Airbnb’s origins in the sharing economy have long become warped by profit margins. But it doesn’t need to continue to be. By incentivizing longer-term rentals and focusing on users in need of housing rather than hotel rooms, the company could be a tool for good, facilitating access to the millions of empty bedrooms across Canada, generating access to more affordable housing options for millions of people and restoring population in neighbourhoods where it has declined. Yes, the cost of housing is through the roof. Yes, we need more supply. But we also have a solution that is entirely within reach: existing bedrooms in existing homes in existing neighbourhoods that currently sit empty.

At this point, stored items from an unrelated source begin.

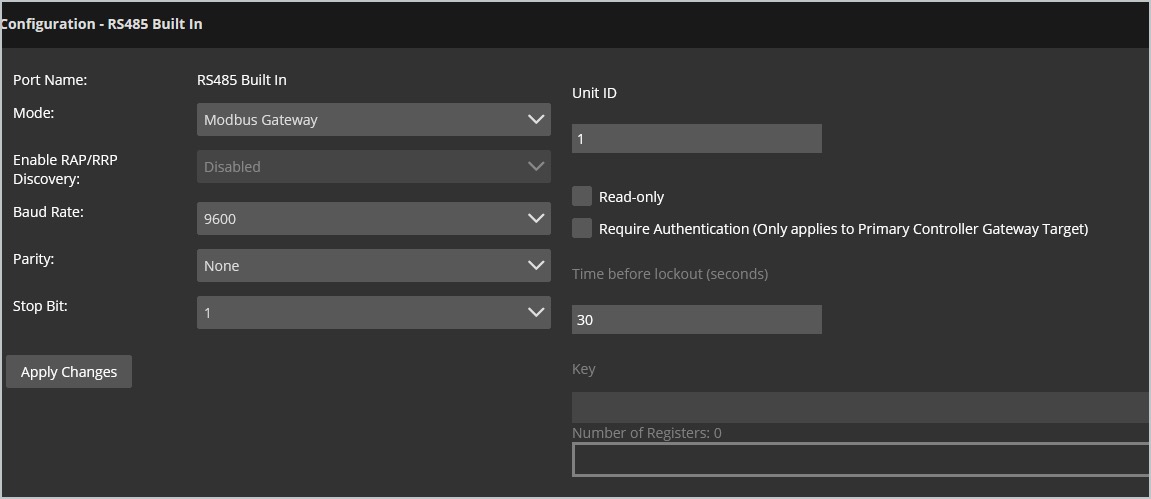Focus the Time before lockout seconds field
The width and height of the screenshot is (1151, 499).
coord(696,320)
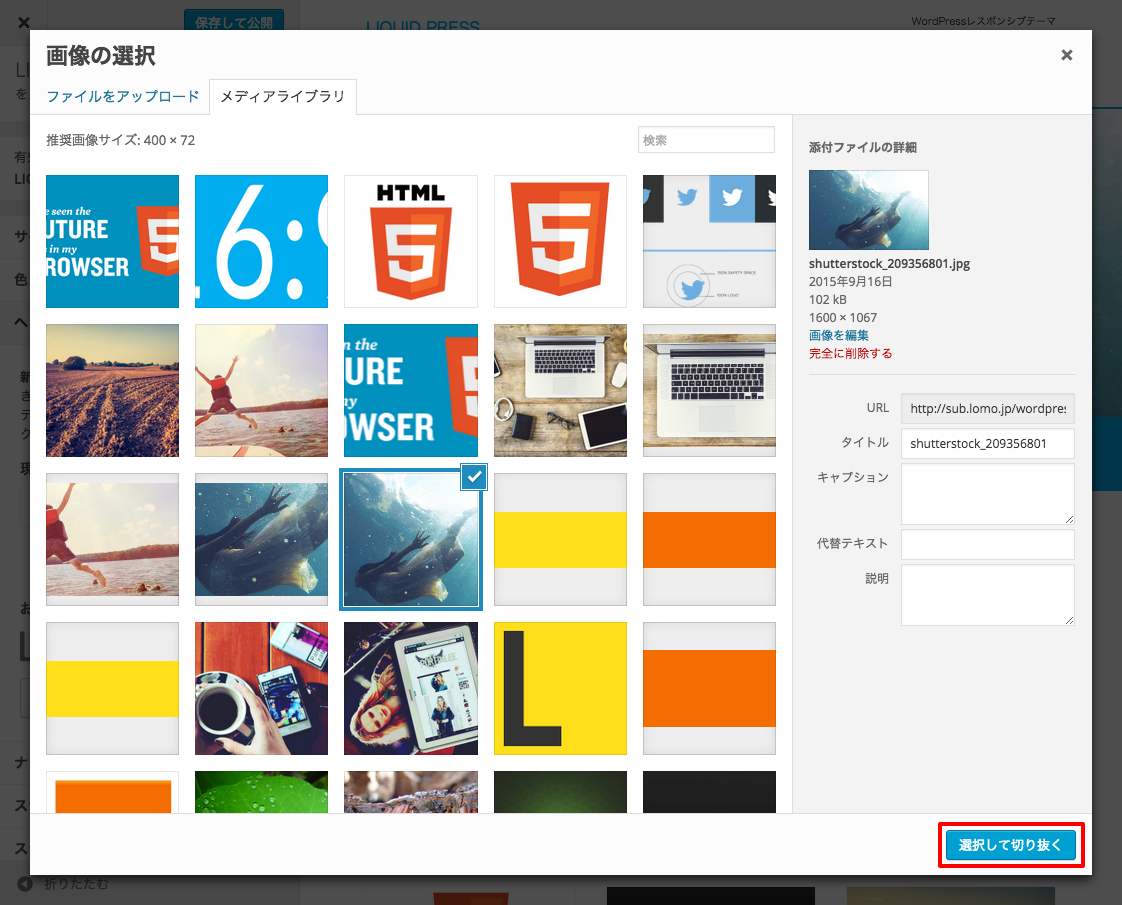Select the yellow L letter thumbnail
The image size is (1122, 905).
(x=560, y=688)
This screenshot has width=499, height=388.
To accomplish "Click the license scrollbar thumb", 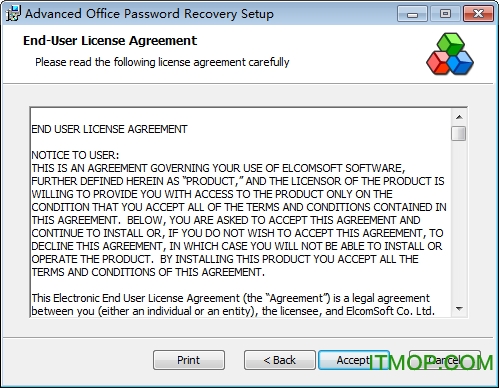I will [459, 134].
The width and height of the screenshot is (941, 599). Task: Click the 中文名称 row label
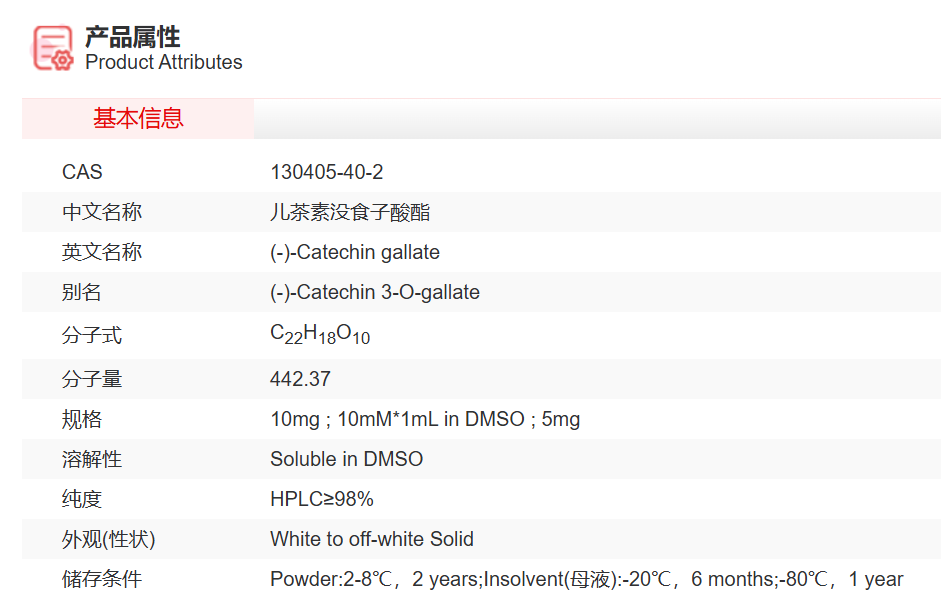click(102, 212)
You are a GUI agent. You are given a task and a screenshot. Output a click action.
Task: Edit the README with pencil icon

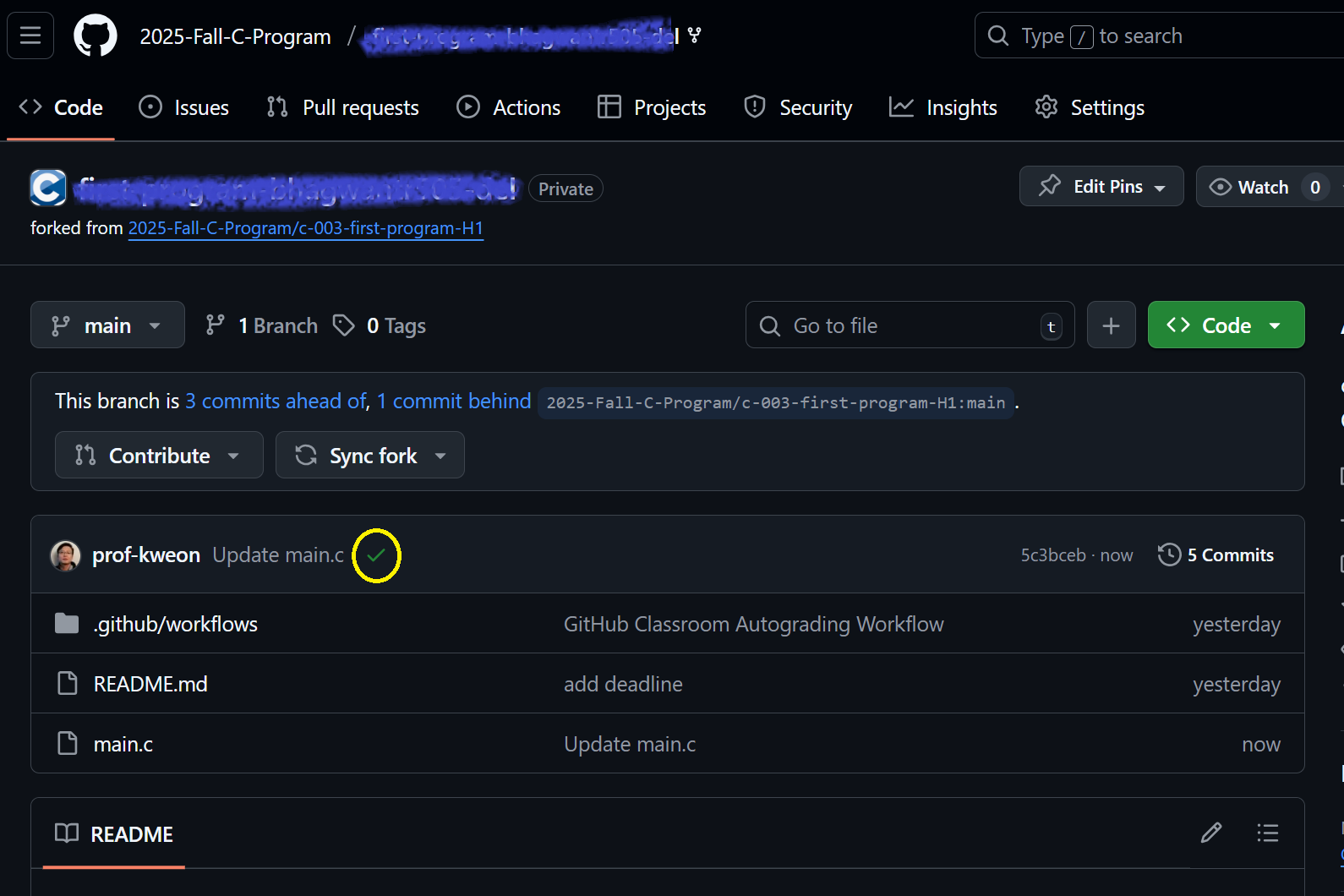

Which brings me back to the hole in our home – the hole in our family’s heart, really. While summer has temporarily filled it, we’re still musing about what our home might look like once Alexandra leaves for good, and her brother joins her. We started thinking about our original vision for our lives – how, after a couple of years living in my in-laws’ basement to save for a down payment on a mortgage for the home we bought before this one, we had bought a place where we were able to rent out the main floor and the basement, and live upstairs, an arrangement not that dissimilar from my grandparents, a generation before. Other than some construction, nothing is stopping us from doing the same thing with our forever home – other than the expectation of our neighbours and some city policy, which, with political will, could easily be changed with the stroke of a pen.
Granted, this is a bit more radical; where we were at one point just musing about renting out a single room, we’ve started rethinking need altogether – not around stuff, but around fit. And if our children wanted to start their lives, where would be a better place to start than here, where they can enjoy support, space, help with childcare, a neighbourhood they love, and their intimate knowledge of every overworked square inch? What better way for our children to live out the best principles of our practice, get a start on their own Canadian dream and help Tom and I achieve a better housing fit for our needs? Finally, we felt: logic and emotion were working together toward the same goal.
So I put it to my daughter: Would she want to turn the house into a duplex, and raise her family here one day?
“Probably not,” she responded. “Too tiny. Can you even do that – build another kitchen? No, I’m not interested.”
Rethinking housing, and what people’s needs really are, will require us to reconsider how we define home. Even in this house.